There are currently four recognized species in this genus:
- Acanthocepola abbreviata (Valenciennes, 1835) (Bandfish)
- Acanthocepola indica (F. Day, 1888) (Indian bandfish)
- Acanthocepola krusensternii (Temminck & Schlegel, 1845) (Red-spotted bandfish)
- Acanthocepola limbata (Valenciennes, 1835) (Blackspot bandfish)

==Characteristics==
Acanthocepola bandfishes are similar to Cepola bandfishes, in that they have the last ray of the dorsal and anal fins connected to the caudal fin by a membrane. The differences are that they have spines on the margin of the preoperculum and scales on their cheeks.
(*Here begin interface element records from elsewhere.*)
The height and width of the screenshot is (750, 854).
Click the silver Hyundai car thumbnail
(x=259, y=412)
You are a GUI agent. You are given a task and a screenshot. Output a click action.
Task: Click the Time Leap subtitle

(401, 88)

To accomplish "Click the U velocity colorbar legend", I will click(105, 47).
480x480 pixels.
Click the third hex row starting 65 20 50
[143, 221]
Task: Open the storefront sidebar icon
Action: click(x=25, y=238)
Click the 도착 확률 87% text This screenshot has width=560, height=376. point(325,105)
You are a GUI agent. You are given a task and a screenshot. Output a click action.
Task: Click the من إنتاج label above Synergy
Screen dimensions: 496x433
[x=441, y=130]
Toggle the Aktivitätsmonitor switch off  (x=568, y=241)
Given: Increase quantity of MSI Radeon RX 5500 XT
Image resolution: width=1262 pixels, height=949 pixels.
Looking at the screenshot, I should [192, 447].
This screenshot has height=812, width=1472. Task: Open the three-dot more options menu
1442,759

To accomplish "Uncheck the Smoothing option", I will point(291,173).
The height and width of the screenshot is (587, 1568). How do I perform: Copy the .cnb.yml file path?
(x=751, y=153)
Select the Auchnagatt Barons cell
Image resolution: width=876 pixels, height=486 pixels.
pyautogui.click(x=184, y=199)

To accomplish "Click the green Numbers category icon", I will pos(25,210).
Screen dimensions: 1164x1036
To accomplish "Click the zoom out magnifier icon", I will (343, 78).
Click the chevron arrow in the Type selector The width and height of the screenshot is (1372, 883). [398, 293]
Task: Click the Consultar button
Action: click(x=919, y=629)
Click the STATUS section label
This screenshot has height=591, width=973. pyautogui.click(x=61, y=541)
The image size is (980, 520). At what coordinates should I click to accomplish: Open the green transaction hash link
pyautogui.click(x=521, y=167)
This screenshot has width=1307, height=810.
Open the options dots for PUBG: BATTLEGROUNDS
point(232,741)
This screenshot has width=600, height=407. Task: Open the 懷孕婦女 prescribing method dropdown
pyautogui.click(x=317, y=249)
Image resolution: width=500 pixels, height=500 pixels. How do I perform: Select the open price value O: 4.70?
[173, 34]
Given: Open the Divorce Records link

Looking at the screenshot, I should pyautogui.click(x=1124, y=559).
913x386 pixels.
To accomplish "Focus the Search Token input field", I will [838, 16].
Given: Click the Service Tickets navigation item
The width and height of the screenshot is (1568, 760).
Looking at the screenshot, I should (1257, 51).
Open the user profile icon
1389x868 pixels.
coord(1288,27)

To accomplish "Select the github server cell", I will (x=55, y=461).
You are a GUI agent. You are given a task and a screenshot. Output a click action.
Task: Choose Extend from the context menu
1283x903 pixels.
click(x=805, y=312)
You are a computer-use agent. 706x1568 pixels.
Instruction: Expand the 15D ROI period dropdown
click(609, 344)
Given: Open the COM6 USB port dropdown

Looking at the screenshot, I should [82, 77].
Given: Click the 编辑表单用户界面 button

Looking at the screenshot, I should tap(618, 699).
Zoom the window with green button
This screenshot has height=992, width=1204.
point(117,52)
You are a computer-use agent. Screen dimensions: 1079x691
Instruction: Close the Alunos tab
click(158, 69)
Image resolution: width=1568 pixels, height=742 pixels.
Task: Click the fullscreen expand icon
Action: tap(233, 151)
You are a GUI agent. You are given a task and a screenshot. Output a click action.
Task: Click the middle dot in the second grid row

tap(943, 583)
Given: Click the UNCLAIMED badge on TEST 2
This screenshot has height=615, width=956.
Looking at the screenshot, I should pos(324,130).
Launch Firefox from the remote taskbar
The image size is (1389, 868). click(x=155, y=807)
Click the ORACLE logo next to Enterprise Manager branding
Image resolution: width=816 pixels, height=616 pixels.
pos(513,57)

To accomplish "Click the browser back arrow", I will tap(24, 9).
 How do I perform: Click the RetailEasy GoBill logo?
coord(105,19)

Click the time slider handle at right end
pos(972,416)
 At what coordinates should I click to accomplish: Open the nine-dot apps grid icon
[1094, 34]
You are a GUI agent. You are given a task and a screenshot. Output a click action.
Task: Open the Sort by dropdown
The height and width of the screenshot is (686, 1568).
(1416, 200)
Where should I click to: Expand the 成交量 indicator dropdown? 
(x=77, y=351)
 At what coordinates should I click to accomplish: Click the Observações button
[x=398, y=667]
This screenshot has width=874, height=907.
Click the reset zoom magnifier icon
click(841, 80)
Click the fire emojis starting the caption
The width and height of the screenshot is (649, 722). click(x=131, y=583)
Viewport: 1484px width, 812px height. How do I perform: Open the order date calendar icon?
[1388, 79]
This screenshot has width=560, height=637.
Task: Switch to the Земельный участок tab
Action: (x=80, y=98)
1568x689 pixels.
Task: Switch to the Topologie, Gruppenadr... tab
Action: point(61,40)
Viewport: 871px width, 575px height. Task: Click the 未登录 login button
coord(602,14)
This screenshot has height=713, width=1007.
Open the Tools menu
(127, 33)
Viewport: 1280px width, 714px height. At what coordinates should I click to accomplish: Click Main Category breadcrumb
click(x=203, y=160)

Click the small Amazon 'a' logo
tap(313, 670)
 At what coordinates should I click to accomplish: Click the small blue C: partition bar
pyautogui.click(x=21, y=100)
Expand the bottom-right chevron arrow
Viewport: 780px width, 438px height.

The total length of these fishes vary from 30 cm in A. abbreviata to 50 cm in A. limbata. They are normally pinkish or reddish in colour.

==Distribution, habitat and biology==
Acanthocepola bandfishes are found in the Indian and Western Pacific Oceans, from the coast of Eastern Africa east to the Western Central Pacific, north to Japan and south to Australia. They create burrows in flat areas of sand and mud substrates, feeding on zooplankton. They live as pairs hovering over their burrows, retreating to the burrow when alarmed. Juveniles can be found in small groups.

==Fisheries==
Acanthocepola bandfishes are not targeted by fisheries but are caught as a bycatch.